To accommodate the growth of retail areas, the group is converting the two lowest levels of office space in Prince’s Building and Gloucester Tower. The group will also relocate the bar and lobby of Landmark Mandarin Oriental. The affected office tenants will be relocated to other office properties within Hongkong Land’s portfolio.
Michael Smith, CEO of Hongkong Land, says: “The considerable investments Hongkong Land and its strategic partners are making are not only a powerful endorsement of Central’s enduring role as the city’s iconic business and lifestyle hub but also demonstrate our shared, unwavering confidence in Hong Kong’s future as a global financial centre.”
As of Dec 31, 2023, Hongkong Land recorded US$957 million in gross revenue from its Central portfolio in 2023, while its portfolio valuations for its properties located in Central came up to US$24.8 billion.
The group says it intends to replicate the success of its retail properties in Hong Kong in its China properties.
On June 24, Hongkong Land announced the grand opening of The Ring in Chengdu, China.
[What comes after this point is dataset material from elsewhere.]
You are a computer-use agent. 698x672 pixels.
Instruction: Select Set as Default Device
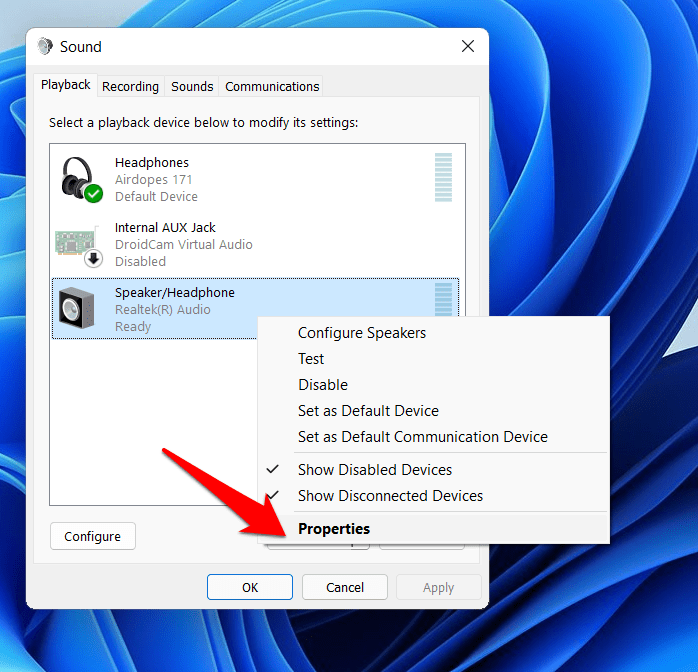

This marks its first wholly-owned commercial property in the city and the second “The Ring” series development after “The Ring, Chongqing” opened in 2021.
The Ring, Chengdu, spans about 22,000 sq m of gross floor area, blending world-class design with ecological elements and international art installations. The mixed development encompasses retail, dining, leisure, office space, hotels and commercial facilities.
The seven-storey property incorporates an 11,000 sq m shopping space and a 90,000 sq m grade-A office tower. The two office towers, named Ring Centre, will house local corporate headquarters. A 22,000 sq m Hyatt hotel will also be a part of the development.